On an earlier post on a blast at Newshoggers, one Pakistani commenter lamented:

I dont know what to feel. Maybe because I’ve become so numb. but at a end of it, like everyone else - I’d speak about it. People would have long discussions/arguments about a incident; & its going to fade away like every oar attack. We are being attacked from a air by foreign forces, & from within by our very own - a loss is ours in both cases.

I was always an optimist, I always thought it would get better & one day we will overcome it. I myself believed that Pakistan could be able to get over any sort of tragedy given a kind of society we have. But now, after today - I’m feeling it’s been too much, are is no going back. All we Pakistanis can do is talk about it, say ’something needs to be done’, but can’t get our backsides out & actually do something.

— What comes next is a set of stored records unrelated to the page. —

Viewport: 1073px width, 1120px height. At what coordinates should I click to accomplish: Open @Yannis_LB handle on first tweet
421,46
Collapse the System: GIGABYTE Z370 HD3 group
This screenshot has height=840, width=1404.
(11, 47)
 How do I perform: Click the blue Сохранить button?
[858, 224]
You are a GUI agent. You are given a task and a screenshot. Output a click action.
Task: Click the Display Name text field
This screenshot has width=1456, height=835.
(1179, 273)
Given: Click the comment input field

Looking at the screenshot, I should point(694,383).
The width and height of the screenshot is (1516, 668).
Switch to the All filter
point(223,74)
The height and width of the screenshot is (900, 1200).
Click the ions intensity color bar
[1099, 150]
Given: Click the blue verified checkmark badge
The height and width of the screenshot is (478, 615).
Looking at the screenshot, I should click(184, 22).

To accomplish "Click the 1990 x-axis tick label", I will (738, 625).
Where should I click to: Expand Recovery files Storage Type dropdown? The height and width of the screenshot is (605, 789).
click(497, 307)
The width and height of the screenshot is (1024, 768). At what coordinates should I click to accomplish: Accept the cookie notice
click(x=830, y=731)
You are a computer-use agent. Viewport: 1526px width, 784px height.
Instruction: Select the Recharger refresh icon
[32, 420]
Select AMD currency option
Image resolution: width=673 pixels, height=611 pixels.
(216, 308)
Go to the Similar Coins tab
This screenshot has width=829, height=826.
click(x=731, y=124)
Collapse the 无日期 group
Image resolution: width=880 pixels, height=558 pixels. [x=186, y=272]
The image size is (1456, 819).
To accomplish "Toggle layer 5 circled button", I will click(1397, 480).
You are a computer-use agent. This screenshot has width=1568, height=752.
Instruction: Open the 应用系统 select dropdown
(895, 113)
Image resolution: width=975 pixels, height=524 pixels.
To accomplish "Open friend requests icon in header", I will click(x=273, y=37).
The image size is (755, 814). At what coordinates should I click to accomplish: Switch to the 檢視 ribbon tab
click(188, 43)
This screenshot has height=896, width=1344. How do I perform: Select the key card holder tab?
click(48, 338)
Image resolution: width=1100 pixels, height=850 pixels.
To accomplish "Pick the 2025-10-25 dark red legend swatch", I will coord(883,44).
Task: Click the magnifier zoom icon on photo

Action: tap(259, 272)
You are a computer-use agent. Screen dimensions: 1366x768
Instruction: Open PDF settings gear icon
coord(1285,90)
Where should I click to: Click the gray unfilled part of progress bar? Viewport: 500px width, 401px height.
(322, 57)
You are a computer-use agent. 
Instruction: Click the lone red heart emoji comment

Secretly we all wish that when a next bomb goes off, its not near us. Like this one - we would talk about a next one too, if we are not blown Drunk Newsart. & a process will carry on until one day our dear ‘ally’ decides that Pakistan needs foreign military to fix a problem. I see that day nearby.

I fear he is correct. But as I’ve previously argued, it’s a second part of Obama’s Pakistan policy that really needs implemented - not a first.